Omit the pictures and return every entry exactly as written.

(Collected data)
+-------+

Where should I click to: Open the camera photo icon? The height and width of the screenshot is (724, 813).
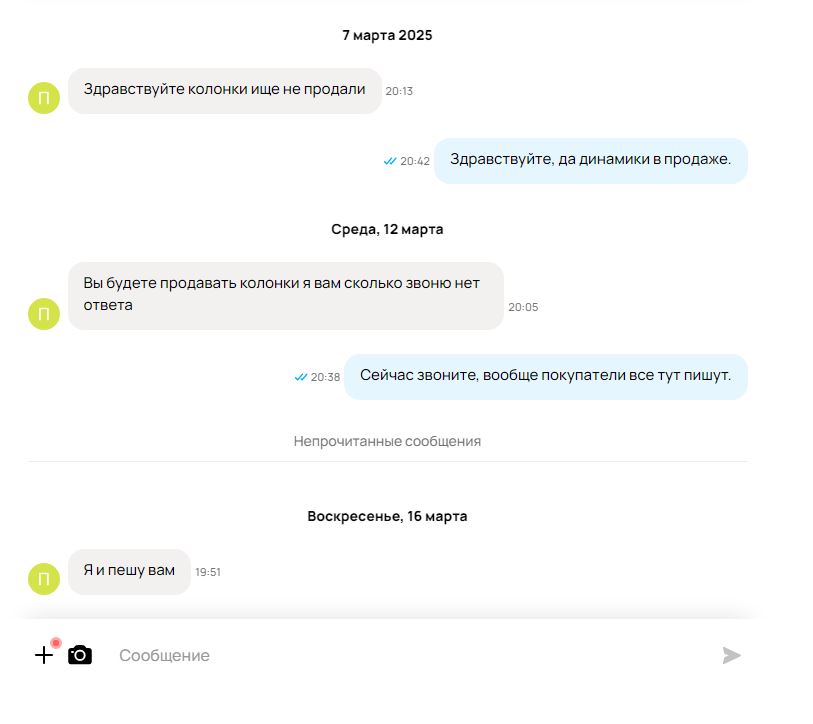(80, 655)
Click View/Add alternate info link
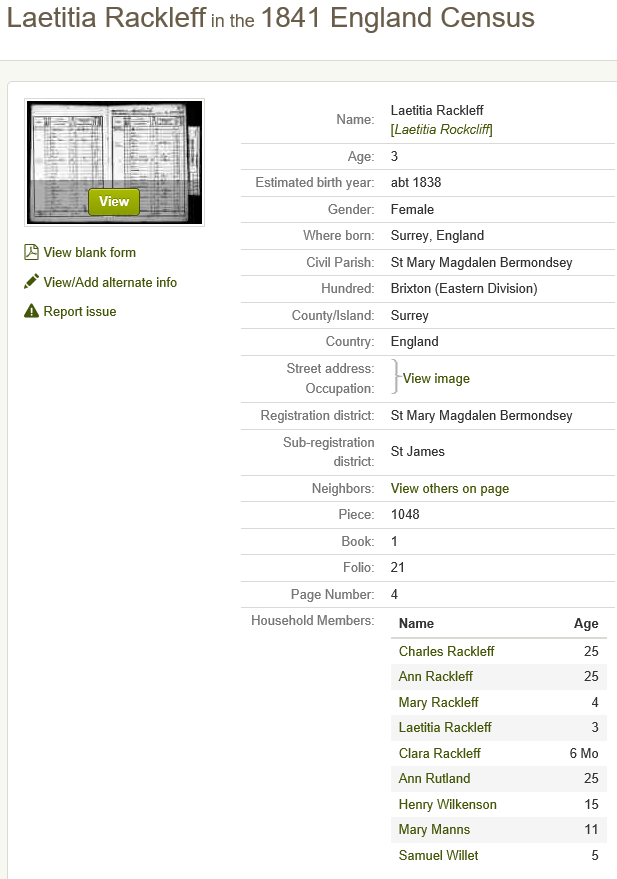The width and height of the screenshot is (617, 879). [110, 282]
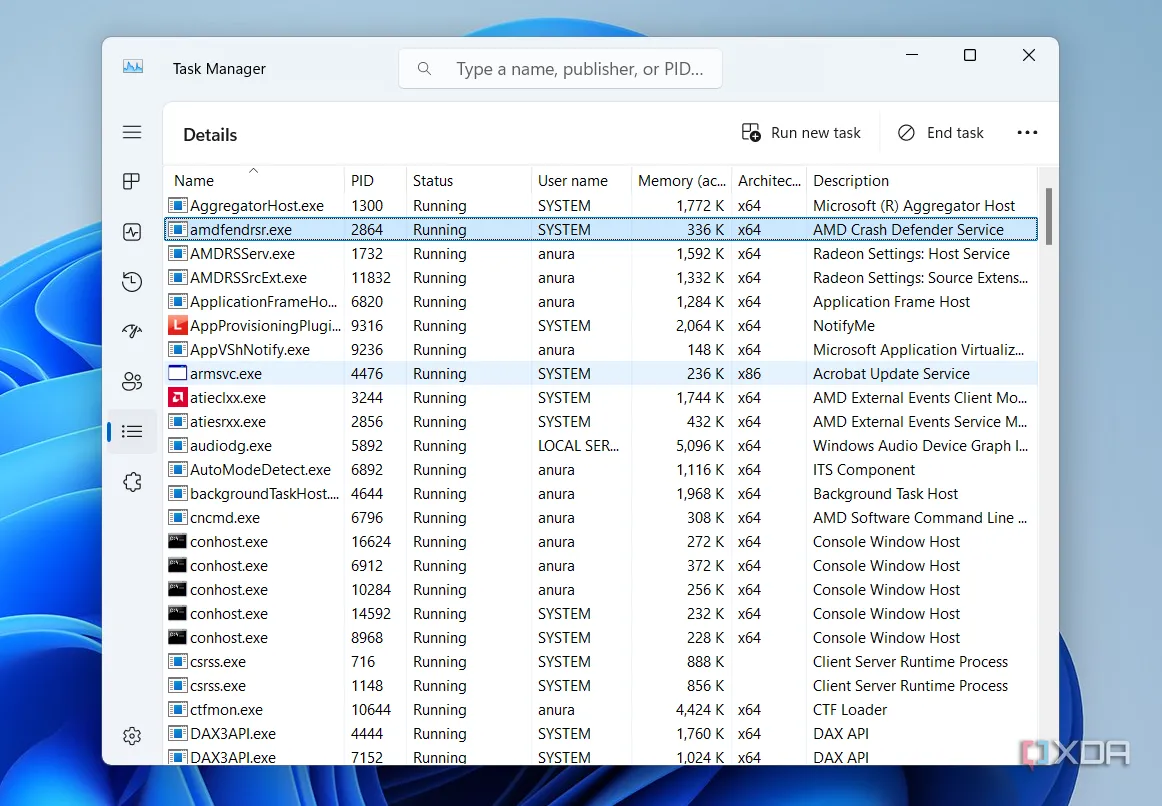Open App history from sidebar
This screenshot has width=1162, height=806.
[x=132, y=282]
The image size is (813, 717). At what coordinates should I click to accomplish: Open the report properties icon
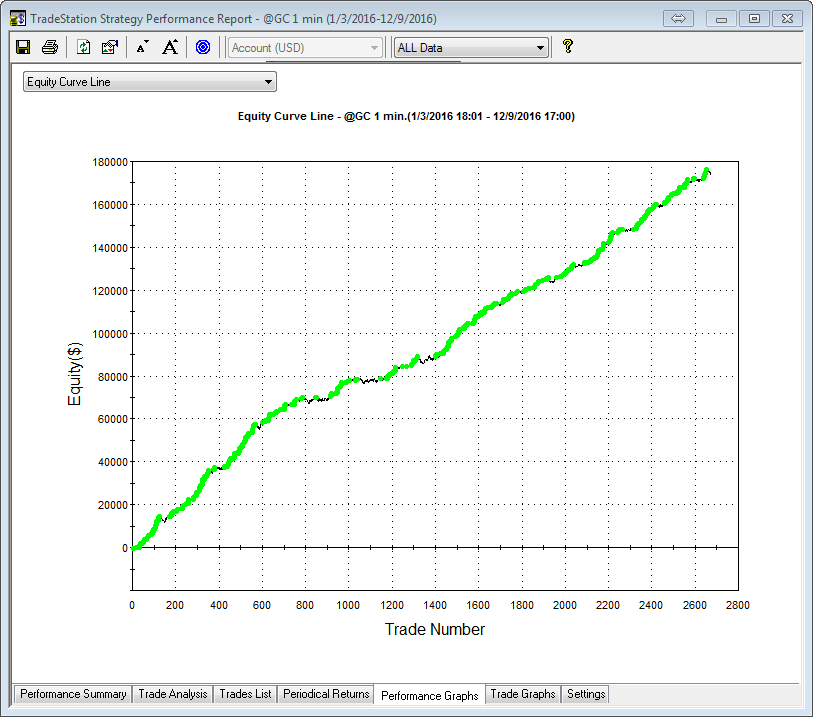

+-------+

## [SOLUTION TO THE PROBLEM]
Where should I click to: Open the camera photo icon? The height and width of the screenshot is (724, 813).
(80, 655)
Click View/Add alternate info link
The width and height of the screenshot is (617, 879). [110, 282]
Open App history from sidebar
This screenshot has width=1162, height=806.
[x=132, y=282]
The image size is (813, 717). At what coordinates should I click to accomplish: Open the report properties icon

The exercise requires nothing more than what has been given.